03/06/2026
Um zu verstehen, warum Pilates es echtes Neurotraining ist, müssen wir erstmal ein paar Dinge klären. Und zwar:
Wo höre ich auf und wo fängt die Welt an? Warum Tiefenwahrnehmung alles verändert. 🗺️
Hast du dich schon mal gefragt, warum Babys ständig strampeln, greifen und sich drehen? Sie tun das nicht einfach so – sie bauen vom ersten Tag an ihr wichtigstes Sinnessystem auf: die Propriozeption, also unsere Tiefenwahrnehmung.
Es ist eine ständige Auseinandersetzung mit der Außenwelt, die eine innere Landkarte in unserem Gehirn zeichnet. Jeder Druck und Zug auf unseren Körper – wenn wir etwas tragen, schieben oder heben – ist im Grunde Training für diese Wahrnehmung. Doch im Alltag kommt ein bewusstes, feines Training oft viel zu kurz.
Genau dann passiert das Problem: Wenn wir uns zu wenig oder zu einseitig bewegen, bekommen die Rezeptoren in unseren Faszien – unserem größten Sinnesorgan – zu wenig Futter. Die Signale ans Gehirn werden unscharf und die innere Landkarte bekommt blinde Flecken.
Was macht der Körper, wenn er seine eigene Position nicht mehr sicher spürt? Er reagiert mit Alarm. Um dich zu schützen, spannt er die Muskeln an und versteift die Gelenke. Viele der hartnäckigen „Verspannungen“ sind genau das: Ein Schutzmechanismus, weil die klare Tiefenwahrnehmung fehlt.

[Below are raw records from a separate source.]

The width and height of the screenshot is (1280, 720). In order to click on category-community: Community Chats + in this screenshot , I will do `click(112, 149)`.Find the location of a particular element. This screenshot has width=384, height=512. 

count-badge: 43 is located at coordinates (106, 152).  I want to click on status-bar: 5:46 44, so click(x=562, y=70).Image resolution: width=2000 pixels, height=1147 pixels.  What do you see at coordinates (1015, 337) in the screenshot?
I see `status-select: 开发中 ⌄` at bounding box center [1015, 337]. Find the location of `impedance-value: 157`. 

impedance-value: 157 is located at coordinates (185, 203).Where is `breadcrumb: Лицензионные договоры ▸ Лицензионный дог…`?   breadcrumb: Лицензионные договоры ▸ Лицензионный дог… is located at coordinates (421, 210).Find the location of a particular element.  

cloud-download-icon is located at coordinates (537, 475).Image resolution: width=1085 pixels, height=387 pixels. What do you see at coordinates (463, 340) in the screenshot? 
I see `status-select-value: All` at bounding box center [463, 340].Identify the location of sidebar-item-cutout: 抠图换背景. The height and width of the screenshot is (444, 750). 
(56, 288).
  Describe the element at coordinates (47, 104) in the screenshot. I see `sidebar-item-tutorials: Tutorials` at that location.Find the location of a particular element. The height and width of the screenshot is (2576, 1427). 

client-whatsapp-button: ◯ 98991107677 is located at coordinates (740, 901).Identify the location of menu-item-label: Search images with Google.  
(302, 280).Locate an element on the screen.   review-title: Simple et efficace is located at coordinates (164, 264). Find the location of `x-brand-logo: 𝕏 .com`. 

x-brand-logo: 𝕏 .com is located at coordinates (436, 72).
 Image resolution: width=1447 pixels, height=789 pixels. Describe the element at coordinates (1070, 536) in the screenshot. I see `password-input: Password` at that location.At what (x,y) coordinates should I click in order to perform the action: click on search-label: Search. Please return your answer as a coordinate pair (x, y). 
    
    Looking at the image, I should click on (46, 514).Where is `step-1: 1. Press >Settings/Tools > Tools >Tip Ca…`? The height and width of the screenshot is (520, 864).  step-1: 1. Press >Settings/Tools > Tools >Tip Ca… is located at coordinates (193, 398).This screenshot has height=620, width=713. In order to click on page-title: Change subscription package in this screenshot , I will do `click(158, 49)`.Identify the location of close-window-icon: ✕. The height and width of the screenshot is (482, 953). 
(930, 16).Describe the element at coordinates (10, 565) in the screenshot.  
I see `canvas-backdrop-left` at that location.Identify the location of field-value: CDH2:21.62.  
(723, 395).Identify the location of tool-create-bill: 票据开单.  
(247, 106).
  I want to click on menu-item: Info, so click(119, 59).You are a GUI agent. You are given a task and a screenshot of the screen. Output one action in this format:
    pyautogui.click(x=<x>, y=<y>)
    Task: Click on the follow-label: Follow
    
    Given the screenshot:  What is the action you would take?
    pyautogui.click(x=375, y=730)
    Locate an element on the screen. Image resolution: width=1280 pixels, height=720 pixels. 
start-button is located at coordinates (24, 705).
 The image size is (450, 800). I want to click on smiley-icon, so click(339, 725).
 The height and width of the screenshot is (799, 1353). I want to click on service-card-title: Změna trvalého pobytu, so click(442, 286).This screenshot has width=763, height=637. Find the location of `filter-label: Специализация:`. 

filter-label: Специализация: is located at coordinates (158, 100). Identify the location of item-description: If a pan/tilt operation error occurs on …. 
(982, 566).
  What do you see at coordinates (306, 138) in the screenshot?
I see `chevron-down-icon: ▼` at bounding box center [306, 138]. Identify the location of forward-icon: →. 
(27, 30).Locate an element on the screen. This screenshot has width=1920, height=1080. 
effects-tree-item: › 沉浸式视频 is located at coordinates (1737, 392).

Und warum ist Pilates jetzt das perfekte Training dafür?
Ganz einfach: Wir lösen keine imaginären „Verklebungen“, sondern setzen ganz gezielte, präzise und langsame Bewegungsreize. So füttern wir die Rezeptoren ganz bewusst und schärfen das Bild im Gehirn, bis es merkt: „Alles sicher, ich kann die Spannung loslassen.“
Wann hast du das letzte Mal ganz bewusst gespürt, wie dein Körper im Raum steht?